The leading modes of intraseasonal surface air temperature (SAT) over mid-high-latitude Eurasia (MHLE) in boreal winter are captured with the observational 10–60-day SAT anomaly during 1979–2016 by an empirical orthogonal function (EOF) analysis. Each cycle of the southeastward-propagating intraseasonal oscillation (ISO) of SAT is divided into eight phases formed by the first two principal components (PC1 and PC2). Reforecast data from five operational models in the Sub-seasonal to Seasonal (S2S) Project are utilized to assess the prediction skill of the intraseasonal SAT over the MHLE based on the PC index.
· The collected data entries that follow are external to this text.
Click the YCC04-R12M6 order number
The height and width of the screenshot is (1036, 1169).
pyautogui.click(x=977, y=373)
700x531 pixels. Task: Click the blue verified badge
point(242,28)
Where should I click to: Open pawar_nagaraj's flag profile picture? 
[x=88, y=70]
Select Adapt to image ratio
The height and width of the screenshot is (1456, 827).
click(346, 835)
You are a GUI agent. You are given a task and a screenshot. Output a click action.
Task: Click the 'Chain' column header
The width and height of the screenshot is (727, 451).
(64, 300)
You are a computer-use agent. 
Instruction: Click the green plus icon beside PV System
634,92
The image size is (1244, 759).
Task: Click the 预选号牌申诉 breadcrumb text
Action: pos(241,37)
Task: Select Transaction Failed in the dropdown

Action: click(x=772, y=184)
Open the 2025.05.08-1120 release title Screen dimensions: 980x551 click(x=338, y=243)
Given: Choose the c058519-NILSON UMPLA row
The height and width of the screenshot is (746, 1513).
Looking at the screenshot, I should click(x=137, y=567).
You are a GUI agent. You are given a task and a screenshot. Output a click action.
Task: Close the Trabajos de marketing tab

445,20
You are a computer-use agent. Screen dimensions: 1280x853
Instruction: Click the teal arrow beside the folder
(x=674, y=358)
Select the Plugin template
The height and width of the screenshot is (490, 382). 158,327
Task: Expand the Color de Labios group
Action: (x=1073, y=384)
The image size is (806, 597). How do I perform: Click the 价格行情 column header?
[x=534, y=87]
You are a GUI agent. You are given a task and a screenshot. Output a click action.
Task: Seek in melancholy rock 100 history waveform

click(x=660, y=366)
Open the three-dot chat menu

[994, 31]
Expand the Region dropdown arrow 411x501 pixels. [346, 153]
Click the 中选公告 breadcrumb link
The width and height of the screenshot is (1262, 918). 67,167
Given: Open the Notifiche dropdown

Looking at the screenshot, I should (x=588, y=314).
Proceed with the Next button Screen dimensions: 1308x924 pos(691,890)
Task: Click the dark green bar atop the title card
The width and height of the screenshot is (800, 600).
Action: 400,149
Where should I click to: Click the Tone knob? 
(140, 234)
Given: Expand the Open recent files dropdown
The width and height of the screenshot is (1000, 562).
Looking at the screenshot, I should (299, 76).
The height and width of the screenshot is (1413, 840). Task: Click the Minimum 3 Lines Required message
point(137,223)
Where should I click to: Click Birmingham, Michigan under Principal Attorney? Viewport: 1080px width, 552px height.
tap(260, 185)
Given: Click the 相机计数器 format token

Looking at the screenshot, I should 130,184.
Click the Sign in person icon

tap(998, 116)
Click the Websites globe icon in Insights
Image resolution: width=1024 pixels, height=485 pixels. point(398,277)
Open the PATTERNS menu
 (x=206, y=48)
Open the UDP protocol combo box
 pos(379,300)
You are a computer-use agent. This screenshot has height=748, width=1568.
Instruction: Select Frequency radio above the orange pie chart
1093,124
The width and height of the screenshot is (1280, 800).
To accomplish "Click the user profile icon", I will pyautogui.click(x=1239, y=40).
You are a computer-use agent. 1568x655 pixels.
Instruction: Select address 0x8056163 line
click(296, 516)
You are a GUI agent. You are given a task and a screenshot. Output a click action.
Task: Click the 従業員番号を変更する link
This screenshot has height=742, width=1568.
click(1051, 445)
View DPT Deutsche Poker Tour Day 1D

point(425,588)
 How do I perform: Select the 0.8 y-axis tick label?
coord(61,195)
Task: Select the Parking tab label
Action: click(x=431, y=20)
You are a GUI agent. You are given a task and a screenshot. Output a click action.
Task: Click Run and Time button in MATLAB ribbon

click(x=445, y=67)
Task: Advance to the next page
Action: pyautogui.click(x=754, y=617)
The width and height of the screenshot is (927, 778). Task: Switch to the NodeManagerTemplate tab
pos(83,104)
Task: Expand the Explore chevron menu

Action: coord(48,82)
It is revealed that the upper limit of the useful forecast skill ranges from ~ 10 to ~ 20 days and the models display a better score for target strong cases, although they underestimate the amplitude of the intraseasonal signal. Generally, a higher prediction skill appears in target phase 3, while a lower score exists in target phase 6. The phase-dependent feature of prediction skill is found to be associated with the phase-dependence of amplitude bias and phase angle error, indicating the importance of skillfully predicting ISO amplitude and propagation speed. On the basis of PC index, the ECMWF model can skillfully predict the evolution of an ISO event up to ~ 20 days in advance. Further assessment of potential predictability reveals a 5-day skill gap for ECMWF model, which needs to be overcome by reducing forecast errors for the current prediction scheme. In a nutshell, the real-time PC index can be an efficient method to capture and predict the ISO signal over MHLE, providing possibilities for improving sub-seasonal forecast skill of wintertime intraseasonal SAT anomaly. Meanwhile, more efforts are still needed for the improvements of dynamical prediction systems, to facilitate more accurate and longer-lead predictions of intraseasonal SAT signal over MHLE during boreal winter.